In his Jan. 21 letter to the editor, Robert Brackett , a lobbyist for the Grocery Manufacturers Association, wrote that the chemical Bisphenol-A “is one of the most tested materials in use today.”
What is not stated is that this is only because my colleagues and I at MU discovered that BPA was a potent sex-hormone (specifically estrogen) mimicking chemical in 1997, and since then hundreds of studies published by independent, academic and government scientists have confirmed that amounts of BPA to which over 90 percent of Americans are exposed cause abnormalities of the brain and behavior, prostate and mammary cancer, immune disorders and damage to the entire male and female reproductive system.
Diabetes and heart disease are related to BPA levels in people based findings from the U.S. national health and examination survey.
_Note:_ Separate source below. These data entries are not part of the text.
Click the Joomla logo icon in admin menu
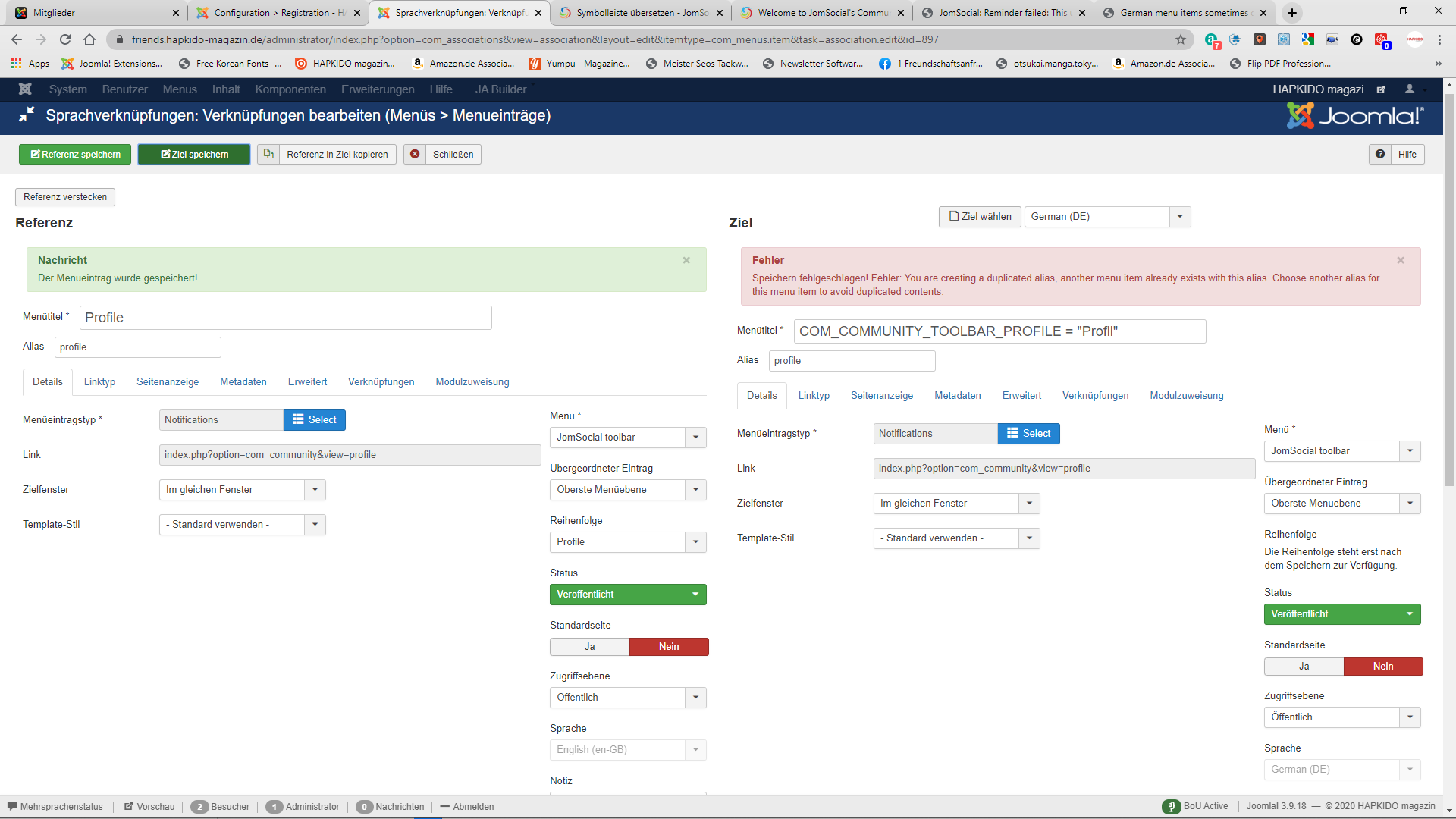 coord(25,89)
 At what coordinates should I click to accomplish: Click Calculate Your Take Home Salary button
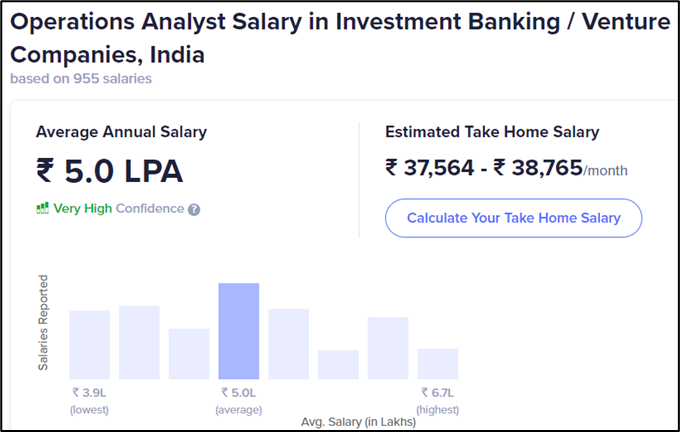click(x=513, y=218)
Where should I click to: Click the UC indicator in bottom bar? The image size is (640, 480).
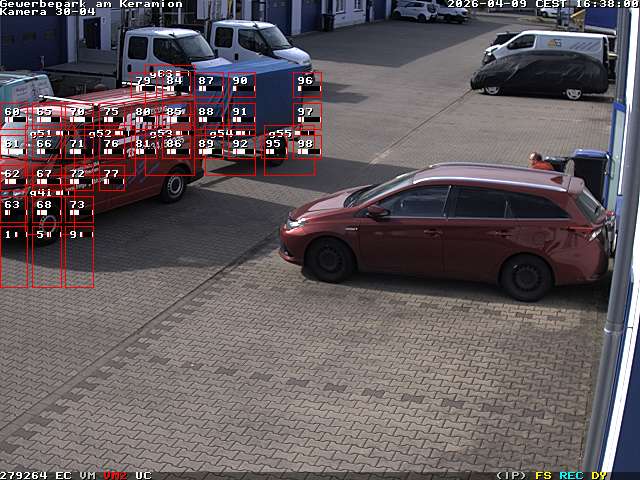[x=143, y=475]
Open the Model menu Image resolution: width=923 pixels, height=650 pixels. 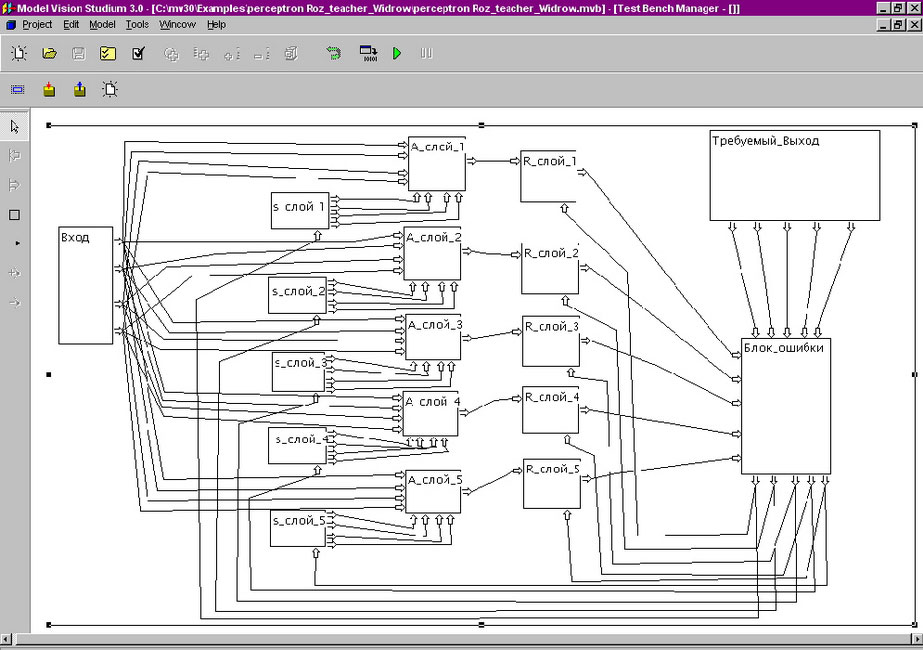click(x=102, y=24)
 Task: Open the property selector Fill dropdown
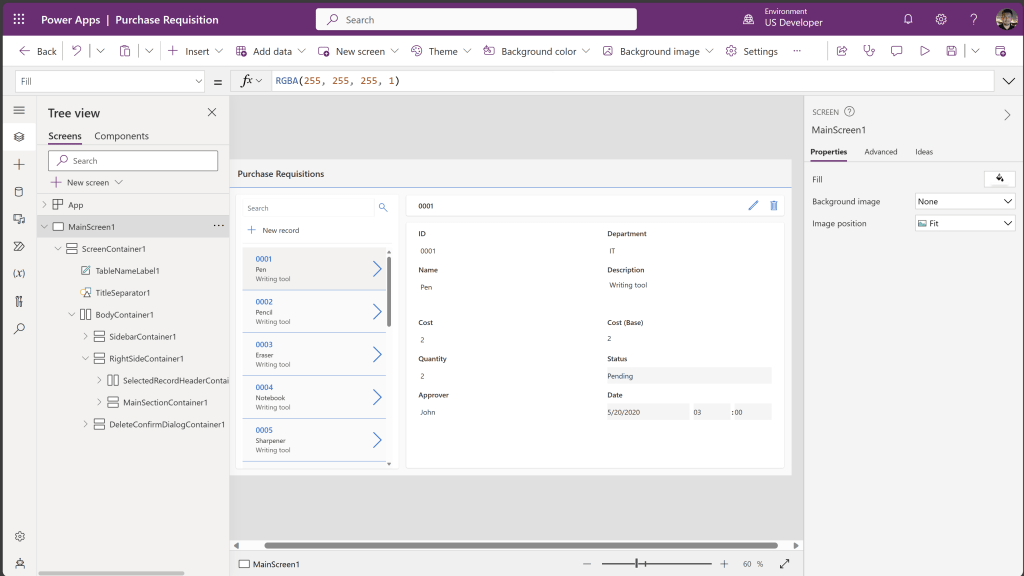coord(111,81)
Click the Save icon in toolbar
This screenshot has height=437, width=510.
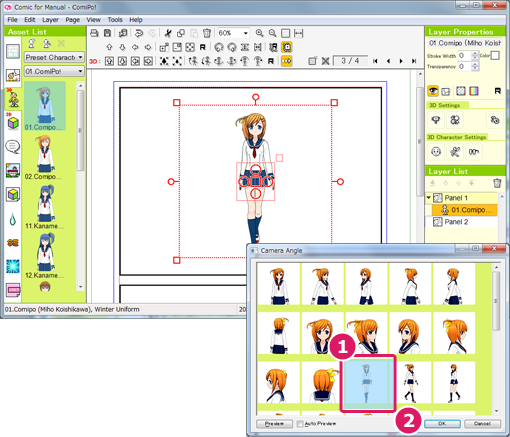click(x=107, y=33)
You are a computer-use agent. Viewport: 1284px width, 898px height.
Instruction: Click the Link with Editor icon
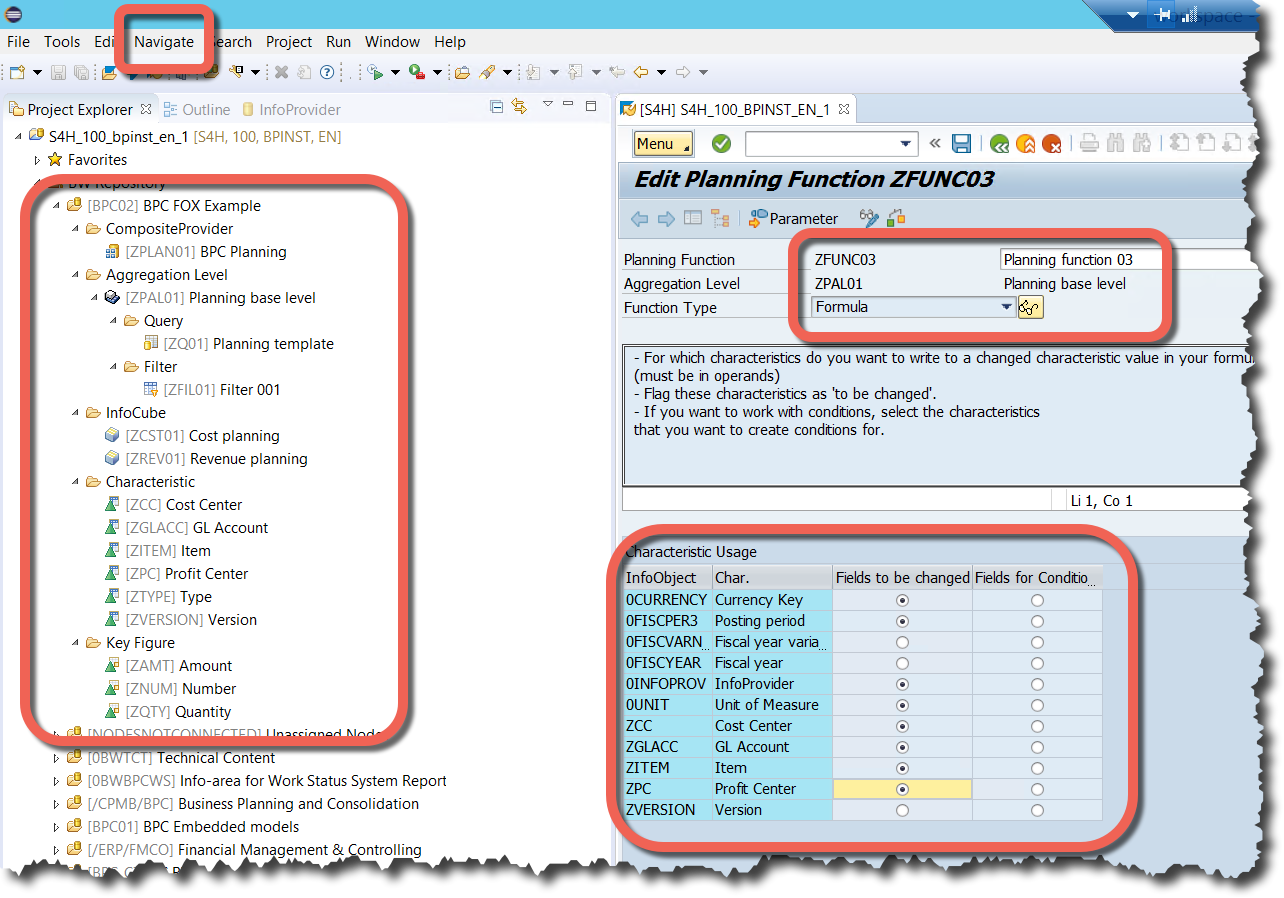pyautogui.click(x=519, y=106)
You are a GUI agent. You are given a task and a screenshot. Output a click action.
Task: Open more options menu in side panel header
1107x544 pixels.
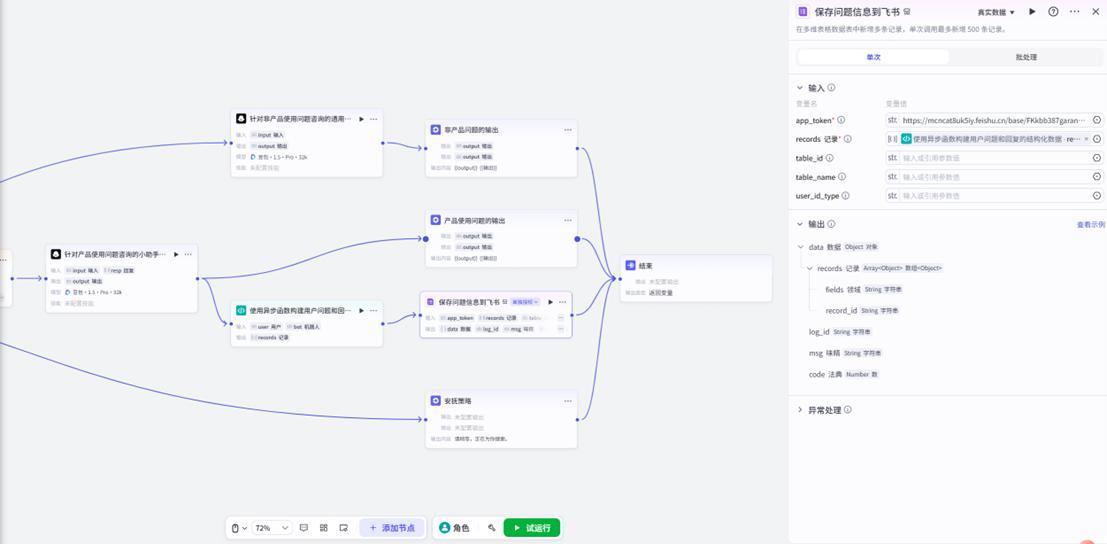pyautogui.click(x=1074, y=12)
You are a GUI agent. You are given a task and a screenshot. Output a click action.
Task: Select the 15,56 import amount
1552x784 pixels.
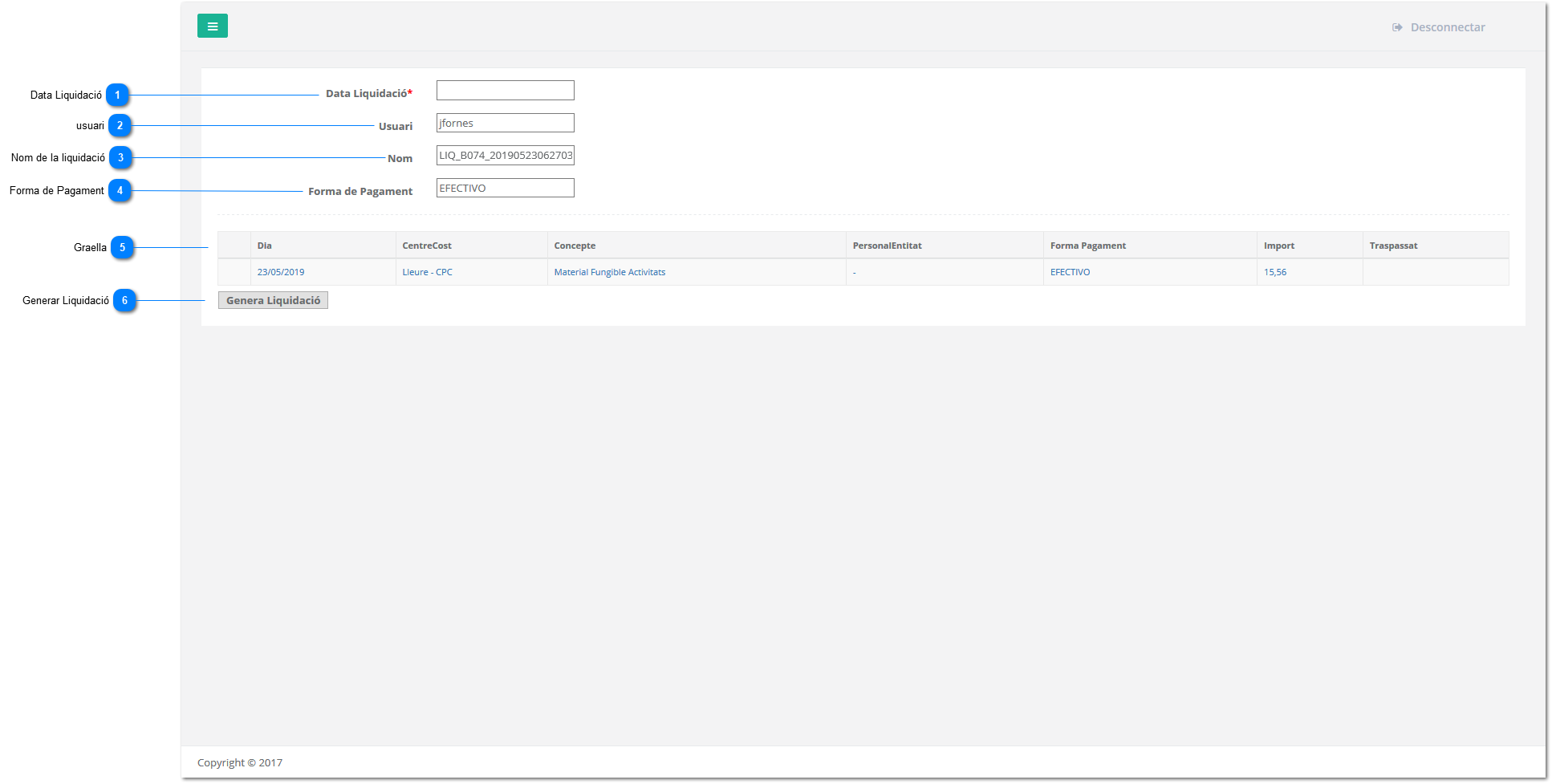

Sadly, 100 percent of chemical-industry funded studies conclude that BPA is completely safe, reminiscent of all tobacco-industry funded studies that concluded tobacco was safe.
Mr. Brackett’s statement that: “After 40 years of extensive scientific investigation, the evidence shows no basis for health concerns in humans” is blatantly false. BPA was approved by the FDA in 1963 with no information available about its health effects. This is similar to all other chemicals in food packaging for which there is no requirement that even minimal health testing occur prior to being used in products.
BPA is used in plastic packaging of baby food and to line cans containing infant formula. The U.S. National Toxicology Program determined that these uses place babies at risk for long-term adverse health effects. Mr. Brackett’s assurance of safety of BPA that is contradicted by a huge scientific literature is likely to result in the corporations in the Grocery Manufacturers Association suffering the same fate as the tobacco companies that engaged in the same strategy of deception.